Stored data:
·····

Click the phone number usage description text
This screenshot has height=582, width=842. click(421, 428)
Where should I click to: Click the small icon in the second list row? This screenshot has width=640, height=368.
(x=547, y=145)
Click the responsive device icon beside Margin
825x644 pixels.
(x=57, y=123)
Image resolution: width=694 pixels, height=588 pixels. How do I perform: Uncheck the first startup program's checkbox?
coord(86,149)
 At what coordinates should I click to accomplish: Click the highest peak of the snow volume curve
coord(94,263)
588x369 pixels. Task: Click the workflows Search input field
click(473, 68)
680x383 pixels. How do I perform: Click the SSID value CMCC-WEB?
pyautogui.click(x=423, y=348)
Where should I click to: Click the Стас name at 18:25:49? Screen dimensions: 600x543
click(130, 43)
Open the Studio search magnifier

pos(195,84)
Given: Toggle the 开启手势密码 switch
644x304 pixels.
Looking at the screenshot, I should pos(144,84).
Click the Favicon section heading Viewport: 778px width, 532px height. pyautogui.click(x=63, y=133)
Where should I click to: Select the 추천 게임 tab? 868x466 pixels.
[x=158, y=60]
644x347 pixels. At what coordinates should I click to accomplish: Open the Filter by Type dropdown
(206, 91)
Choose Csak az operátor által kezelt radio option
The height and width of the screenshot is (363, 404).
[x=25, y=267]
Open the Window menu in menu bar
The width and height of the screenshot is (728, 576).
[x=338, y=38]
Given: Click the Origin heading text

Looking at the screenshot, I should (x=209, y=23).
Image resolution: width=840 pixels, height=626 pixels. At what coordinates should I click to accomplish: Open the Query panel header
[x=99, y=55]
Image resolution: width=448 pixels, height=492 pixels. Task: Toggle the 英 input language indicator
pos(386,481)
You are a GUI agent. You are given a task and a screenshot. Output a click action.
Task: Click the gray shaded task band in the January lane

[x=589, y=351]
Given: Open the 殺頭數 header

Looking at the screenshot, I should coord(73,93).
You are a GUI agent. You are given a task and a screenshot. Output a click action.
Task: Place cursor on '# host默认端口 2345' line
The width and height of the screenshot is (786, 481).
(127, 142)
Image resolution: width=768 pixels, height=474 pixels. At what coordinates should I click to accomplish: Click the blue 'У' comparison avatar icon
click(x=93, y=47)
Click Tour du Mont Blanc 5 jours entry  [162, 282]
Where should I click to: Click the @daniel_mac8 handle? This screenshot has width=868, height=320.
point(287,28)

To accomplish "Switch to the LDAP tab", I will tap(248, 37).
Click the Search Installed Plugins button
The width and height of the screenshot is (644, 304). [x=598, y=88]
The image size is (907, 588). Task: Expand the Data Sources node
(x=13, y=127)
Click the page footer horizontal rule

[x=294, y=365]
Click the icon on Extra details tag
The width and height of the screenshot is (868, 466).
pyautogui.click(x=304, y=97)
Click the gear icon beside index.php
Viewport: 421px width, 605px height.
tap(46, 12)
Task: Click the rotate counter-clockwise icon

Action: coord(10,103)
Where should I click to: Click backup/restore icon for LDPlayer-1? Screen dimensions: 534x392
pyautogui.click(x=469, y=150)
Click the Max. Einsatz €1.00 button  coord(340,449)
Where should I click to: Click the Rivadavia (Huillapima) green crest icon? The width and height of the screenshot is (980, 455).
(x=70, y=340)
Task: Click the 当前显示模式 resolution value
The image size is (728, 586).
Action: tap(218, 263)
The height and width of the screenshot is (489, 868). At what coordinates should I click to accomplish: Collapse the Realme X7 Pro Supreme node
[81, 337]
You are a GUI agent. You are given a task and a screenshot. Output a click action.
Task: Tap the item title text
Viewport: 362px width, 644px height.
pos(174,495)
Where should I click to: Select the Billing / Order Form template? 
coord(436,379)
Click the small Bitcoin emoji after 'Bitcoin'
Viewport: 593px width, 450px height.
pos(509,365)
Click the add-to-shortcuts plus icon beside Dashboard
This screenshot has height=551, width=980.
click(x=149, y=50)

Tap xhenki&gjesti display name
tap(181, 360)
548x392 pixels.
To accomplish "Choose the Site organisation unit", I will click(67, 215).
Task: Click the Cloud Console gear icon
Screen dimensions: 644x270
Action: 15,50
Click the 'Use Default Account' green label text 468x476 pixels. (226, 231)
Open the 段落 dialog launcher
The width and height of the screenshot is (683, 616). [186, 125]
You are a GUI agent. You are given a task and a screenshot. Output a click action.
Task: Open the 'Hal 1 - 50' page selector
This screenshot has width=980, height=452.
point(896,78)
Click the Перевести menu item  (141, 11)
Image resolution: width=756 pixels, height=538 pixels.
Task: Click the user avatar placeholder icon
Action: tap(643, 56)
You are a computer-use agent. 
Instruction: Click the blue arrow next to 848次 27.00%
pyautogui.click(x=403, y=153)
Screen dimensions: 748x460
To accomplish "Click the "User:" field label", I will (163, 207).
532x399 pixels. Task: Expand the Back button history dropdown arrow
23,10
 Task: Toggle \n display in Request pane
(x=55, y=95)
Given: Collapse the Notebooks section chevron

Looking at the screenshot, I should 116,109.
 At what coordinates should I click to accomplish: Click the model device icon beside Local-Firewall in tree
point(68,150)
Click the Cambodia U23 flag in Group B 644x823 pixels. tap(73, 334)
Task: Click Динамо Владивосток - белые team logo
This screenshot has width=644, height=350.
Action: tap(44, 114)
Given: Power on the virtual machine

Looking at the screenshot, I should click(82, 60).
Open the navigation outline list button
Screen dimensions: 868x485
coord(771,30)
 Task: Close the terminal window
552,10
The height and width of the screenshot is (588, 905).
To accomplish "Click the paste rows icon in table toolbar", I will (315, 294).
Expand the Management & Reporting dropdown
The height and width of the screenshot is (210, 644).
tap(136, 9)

·····

# Problem statement
Exactly the lines from the one holding "The height and width of the screenshot is (210, 644)." through the end of the records above are to be returned, and nothing else.

# Task response
The height and width of the screenshot is (210, 644).
tap(136, 9)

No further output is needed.